Are epic fantasy and high fantasy the same thing?  If not, what makes them different?


----------



## Behelit (Feb 24, 2011)

I'd never heard of that sub-genre. Upon looking it up, it appears to be the same thing. 

Epic/High Fantasy is defined as a fantasy in an alternate world. Whether our primary world does not exist, the alternate world is entered through a portal from the primary, or its the alternate world within the primary world. 

_Information was obtained from the unreliable, unable-to-be-referenced Wikipedia._


----------



## Ravana (Feb 25, 2011)

At a guess? "Epic" fantasy involves more than an half an inch on your bookshelf. 

As far as I know, Behelit is correct. There doesn't appear to be any difference.


----------



## Philip Overby (Feb 25, 2011)

I'm always interested in discussing sub-genres of fantasy.  Here's my take.

High/epic fantasy tends to be broad in scope with a wide cast of characters and numerous sub-plots.  It also tends to have lots of magic, fantastical creatures, and other things in those veins.  On the other end of the spectrum is Low Fantasy.  Usually smaller in scope (maybe just one area) with essentially no magic at the heroes dispense.  It can also be based in our own world as well.  The Green Mile, the Conan stories or the Black Company series are often referred to as Low Fantasy.

As far as High/Epic fantasy goes, Tolkien, Brooks, Goodkind, Pullman etc. fall into that category.  

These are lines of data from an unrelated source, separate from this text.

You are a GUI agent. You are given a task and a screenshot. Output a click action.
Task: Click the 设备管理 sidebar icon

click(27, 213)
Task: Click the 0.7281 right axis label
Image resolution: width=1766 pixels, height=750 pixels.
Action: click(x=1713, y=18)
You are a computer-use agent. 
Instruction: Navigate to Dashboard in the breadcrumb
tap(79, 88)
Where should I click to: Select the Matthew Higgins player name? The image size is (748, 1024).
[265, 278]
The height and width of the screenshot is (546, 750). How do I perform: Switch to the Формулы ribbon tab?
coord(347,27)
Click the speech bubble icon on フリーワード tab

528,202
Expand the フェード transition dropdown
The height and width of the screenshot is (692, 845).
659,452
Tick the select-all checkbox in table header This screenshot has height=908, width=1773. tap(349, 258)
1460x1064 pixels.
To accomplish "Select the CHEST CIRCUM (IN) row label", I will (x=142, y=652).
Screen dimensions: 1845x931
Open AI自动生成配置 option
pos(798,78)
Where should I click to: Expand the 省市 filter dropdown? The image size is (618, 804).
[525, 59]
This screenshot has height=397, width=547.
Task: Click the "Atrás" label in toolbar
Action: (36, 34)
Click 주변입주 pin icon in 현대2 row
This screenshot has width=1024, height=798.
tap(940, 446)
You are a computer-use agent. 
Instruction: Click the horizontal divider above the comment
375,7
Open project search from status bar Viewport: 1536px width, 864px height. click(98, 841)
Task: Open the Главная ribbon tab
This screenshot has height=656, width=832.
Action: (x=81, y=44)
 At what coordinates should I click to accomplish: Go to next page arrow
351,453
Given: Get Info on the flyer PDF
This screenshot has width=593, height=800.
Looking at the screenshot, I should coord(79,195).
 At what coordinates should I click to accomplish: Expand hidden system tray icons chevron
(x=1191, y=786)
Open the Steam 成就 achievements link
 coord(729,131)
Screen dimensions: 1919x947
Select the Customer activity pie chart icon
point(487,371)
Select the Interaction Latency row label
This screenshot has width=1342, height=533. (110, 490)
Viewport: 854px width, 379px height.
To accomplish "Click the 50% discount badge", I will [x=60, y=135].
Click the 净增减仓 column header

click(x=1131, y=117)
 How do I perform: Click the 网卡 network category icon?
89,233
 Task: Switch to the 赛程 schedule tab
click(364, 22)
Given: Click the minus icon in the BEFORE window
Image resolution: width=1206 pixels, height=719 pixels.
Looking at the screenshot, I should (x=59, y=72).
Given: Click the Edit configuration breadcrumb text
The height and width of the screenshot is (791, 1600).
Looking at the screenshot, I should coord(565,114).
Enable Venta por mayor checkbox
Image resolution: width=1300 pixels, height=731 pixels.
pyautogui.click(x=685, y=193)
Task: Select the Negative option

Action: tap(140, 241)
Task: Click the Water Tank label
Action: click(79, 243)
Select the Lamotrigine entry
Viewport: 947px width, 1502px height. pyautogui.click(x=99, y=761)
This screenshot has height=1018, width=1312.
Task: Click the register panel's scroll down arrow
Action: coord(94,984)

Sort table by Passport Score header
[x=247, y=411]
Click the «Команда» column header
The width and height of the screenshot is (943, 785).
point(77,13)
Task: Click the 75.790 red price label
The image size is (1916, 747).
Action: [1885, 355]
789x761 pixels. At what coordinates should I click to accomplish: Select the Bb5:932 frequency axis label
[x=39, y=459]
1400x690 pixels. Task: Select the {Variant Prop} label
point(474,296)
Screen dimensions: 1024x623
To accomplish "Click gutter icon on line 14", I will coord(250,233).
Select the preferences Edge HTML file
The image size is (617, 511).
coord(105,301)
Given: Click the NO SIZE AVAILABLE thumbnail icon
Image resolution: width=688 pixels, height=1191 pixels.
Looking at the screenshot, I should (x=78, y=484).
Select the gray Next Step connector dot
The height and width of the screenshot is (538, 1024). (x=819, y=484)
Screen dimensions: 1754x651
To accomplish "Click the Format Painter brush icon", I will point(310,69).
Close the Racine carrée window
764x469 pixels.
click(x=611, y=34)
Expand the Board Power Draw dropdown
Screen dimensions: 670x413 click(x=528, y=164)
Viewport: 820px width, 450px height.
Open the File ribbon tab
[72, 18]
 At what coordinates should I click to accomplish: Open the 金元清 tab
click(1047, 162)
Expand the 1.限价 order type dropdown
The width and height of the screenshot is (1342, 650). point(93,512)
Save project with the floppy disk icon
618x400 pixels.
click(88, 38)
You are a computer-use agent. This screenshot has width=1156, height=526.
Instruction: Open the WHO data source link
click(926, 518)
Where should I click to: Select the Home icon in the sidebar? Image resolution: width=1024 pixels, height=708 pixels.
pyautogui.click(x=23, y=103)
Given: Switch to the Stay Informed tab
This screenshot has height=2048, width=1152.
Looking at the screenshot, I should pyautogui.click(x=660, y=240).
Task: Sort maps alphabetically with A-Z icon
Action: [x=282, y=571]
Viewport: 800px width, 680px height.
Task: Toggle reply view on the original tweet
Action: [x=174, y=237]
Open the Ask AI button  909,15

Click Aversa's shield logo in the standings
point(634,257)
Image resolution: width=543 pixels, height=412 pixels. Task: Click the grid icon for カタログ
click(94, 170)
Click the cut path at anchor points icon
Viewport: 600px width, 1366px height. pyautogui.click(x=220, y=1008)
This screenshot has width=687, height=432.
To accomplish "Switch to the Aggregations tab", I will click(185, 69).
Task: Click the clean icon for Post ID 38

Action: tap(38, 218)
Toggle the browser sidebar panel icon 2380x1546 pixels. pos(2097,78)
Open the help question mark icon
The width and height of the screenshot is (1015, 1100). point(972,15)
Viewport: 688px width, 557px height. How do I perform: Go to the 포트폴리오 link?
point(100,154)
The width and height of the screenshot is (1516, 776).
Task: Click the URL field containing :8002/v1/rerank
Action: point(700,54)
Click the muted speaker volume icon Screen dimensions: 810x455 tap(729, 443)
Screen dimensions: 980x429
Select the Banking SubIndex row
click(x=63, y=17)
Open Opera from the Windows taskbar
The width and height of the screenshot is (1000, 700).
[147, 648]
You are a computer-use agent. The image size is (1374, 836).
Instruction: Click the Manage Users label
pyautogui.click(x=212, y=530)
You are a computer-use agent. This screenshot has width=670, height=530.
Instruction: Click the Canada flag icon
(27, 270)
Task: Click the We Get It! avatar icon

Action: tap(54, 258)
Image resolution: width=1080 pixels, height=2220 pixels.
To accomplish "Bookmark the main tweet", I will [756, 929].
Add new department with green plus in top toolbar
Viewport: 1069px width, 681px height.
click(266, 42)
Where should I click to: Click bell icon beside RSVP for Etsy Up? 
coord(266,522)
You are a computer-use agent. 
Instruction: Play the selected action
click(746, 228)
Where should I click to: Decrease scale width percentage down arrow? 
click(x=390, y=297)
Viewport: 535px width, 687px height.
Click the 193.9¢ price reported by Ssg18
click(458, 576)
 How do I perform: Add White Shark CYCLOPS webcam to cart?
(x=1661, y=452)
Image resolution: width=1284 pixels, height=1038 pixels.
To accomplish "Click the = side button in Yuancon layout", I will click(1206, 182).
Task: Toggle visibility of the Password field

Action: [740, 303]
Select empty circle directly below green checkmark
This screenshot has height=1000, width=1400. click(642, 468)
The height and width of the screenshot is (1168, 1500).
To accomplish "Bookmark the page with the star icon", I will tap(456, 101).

There seem to be numerous sub-genres of fantasy out there.  Here are some, if you're interested:

Sword and Sorcery, Urban Fantasy, Epic/High Fantasy, Low Fantasy, Dark Fantasy, Mythic, Magic Realism, etc.


----------



## Ophiucha (Feb 27, 2011)

I consider 'epic' and 'high' fantasy to be separate subgenres. Epic fantasy is, as the name may suggest, epic. It has epic battles, epic journeys, an epic goal, and is probably as thick as your fist. High fantasy is merely a setting, where incidentally most epic fantasy takes place. High fantasy does not have to be epic fantasy. High fantasy is just a setting other than Earth that, as opposed to low fantasy, is full of magic and magical creatures. An epic can take place in either setting, or even our own Earth really. High fantasy OFTEN is epic fantasy, but you can have high political fantasy, high slice-of-life fantasy, high dark fantasy, etc.


----------



## Kittenmay (Feb 27, 2011)

Pretty much the same thing.


----------



## Mdnight Falling (Mar 7, 2011)

I think they are the same thing  I've never heard of the sub genre's before but I'd imagine they'd be the same thing LOL


----------



## Telcontar (Mar 8, 2011)

Yep, same thing.


----------



## At Dusk I Reign (Mar 9, 2011)

I've always considered 'epic' fantasy a genre which contains the notion of 'time abyss'. This is apparent in Tolkien's work, which references events and people which have long since passed from the earth. High Fantasy, by contrast, is perfectly feasible without any reference to an imaginary past. Personally, I've always gone for 'epic' in anything I've written. It's entirely possible I have delusions of adequacy.


----------



## Jimmy deadcode (Mar 16, 2011)

'Epic' refers to the scope of a novel, self explanatory really.

'High fantasy' refers to the level of the fantasy elements involved in the setting. It is opposed to 'low fantasy' which describes a world closer to our own with minor fantasy elements.

The vast majority of what people consider fantasy is of the high variety however. When you have people launching fireballs from their hands and imagined races, that pretty much makes it 'high fantasy' right away.


----------